In the course of testing the code for the question How can I store per-thread state between calls in Perl? I noticed that the first I time execute the script the threads execution are fairly well interleaved with each other. But on all subsequent executions of the script all the threads run almost perfectly in the order of their creation with very little interleaving. This is Perl ithreads on Ubunutu 9.04.

Maybe someone could enlighten me about what's going on?

+3  A: 

Thread scheduling is a complex implementation detail of the OS. Trying to figure out how it works by observing how threads are scheduled is next to impossible. And you shouldn't really make any assumptions based on these observations. On different hardware the OS may schedule the threads differently.

Brian Rasmussen
Obviously I'm not depending on this, it just seemed odd and I'm curious if anyone has a reasonable theory.
Robert S. Barnes
@Robert: I am sorry, I didn't mean to imply that your code depended on the scheduling.
Brian Rasmussen
@Brian: No problem. What's interesting is that Zaid tested it on Win7 and it exhibited the exact same behaviour as on Ubuntu. Maybe it has something to do with Perl itself?
Robert S. Barnes
+3  A: 

Your threads are running in creation order largely due to implementation details in Perl and the operating system (mainly because their individual execution time is below the operating system's shortest execution-time slice). To interleave the threads, you can use sleep rather than yield (or make the threads do some real work).

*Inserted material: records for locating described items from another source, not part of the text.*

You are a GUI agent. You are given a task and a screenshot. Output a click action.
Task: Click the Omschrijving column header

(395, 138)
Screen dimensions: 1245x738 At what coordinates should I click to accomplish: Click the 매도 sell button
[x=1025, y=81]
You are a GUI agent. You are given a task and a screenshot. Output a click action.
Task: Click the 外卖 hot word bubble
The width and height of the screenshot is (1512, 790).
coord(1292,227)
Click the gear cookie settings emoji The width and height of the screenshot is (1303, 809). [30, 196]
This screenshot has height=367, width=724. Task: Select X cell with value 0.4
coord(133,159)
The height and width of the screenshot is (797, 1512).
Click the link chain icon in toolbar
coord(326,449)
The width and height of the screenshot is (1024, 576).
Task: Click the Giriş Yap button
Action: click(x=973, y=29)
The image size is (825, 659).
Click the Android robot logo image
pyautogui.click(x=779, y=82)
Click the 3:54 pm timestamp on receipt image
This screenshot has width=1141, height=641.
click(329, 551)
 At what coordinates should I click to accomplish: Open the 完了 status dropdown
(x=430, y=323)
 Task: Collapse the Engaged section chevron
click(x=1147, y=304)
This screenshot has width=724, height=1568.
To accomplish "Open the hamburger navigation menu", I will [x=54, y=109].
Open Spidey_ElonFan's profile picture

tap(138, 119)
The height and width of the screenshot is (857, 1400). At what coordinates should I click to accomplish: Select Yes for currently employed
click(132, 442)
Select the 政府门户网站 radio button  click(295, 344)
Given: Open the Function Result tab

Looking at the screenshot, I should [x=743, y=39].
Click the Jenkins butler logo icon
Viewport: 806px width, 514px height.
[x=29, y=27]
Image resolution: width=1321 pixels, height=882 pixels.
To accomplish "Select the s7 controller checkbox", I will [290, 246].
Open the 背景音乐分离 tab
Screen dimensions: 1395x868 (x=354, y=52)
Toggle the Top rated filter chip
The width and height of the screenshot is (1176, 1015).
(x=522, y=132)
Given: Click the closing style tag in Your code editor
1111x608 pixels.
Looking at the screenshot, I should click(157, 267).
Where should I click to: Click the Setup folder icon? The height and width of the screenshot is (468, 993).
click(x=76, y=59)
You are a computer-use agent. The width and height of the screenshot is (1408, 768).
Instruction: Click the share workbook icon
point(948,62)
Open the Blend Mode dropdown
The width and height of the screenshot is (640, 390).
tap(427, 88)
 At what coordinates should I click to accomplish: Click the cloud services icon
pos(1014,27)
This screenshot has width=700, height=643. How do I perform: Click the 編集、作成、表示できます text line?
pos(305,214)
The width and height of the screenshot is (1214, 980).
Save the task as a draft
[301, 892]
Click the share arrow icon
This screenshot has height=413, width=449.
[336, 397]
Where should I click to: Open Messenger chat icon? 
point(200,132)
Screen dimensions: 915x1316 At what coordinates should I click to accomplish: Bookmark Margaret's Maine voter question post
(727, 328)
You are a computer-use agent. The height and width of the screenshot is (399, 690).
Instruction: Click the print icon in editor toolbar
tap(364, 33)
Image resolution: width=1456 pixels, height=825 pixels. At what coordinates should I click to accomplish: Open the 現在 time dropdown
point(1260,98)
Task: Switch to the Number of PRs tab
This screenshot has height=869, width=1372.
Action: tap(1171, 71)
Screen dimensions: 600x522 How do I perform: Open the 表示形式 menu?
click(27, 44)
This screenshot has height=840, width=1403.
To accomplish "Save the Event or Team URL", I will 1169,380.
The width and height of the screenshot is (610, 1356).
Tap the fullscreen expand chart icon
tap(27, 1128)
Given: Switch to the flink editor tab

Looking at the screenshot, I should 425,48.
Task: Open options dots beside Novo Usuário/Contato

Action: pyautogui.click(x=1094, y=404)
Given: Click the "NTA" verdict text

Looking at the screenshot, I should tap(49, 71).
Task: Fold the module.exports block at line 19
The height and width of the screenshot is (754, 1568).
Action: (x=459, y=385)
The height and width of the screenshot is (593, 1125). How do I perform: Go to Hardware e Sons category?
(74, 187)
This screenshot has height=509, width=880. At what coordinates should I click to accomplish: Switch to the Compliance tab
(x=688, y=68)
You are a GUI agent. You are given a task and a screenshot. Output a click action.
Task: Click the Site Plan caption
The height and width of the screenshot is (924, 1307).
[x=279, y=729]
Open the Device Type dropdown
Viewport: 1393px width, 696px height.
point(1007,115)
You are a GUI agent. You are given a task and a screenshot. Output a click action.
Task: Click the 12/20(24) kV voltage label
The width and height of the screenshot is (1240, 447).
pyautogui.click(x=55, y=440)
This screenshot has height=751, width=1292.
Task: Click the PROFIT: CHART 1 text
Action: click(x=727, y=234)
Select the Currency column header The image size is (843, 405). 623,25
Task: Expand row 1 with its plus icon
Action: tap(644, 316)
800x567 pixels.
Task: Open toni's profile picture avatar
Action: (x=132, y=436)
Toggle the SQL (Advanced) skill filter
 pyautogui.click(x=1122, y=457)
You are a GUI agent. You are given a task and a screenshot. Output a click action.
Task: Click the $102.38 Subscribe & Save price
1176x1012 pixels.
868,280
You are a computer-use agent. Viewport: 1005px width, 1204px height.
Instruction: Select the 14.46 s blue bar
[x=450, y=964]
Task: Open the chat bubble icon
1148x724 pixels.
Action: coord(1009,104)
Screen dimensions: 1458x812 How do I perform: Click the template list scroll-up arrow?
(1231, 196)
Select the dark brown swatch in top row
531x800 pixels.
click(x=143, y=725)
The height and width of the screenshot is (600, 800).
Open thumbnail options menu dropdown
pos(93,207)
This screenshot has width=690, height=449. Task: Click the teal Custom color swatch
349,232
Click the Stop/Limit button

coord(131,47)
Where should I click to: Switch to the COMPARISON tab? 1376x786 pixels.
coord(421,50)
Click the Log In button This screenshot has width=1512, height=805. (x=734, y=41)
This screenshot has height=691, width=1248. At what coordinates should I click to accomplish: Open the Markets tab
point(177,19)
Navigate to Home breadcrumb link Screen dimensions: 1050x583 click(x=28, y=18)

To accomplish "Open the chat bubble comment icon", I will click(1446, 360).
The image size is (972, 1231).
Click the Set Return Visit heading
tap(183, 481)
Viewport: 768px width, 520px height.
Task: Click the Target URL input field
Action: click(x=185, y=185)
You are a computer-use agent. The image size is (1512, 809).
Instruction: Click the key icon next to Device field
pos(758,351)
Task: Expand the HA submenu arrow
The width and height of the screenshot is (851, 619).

Keep in mind that yield in Perl threads is just a suggestion, which is unlike the way yield works in some other languages. Since Perl threads are concurrent and are largely managed by the operating system's scheduler, unless you use some sort of mutex to block execution, its not really possible to predict their execution order.

Eric Strom
Yeah, I added a loop of 100 multiplies and divides in the foo function and that caused consistent interleaving of the threads.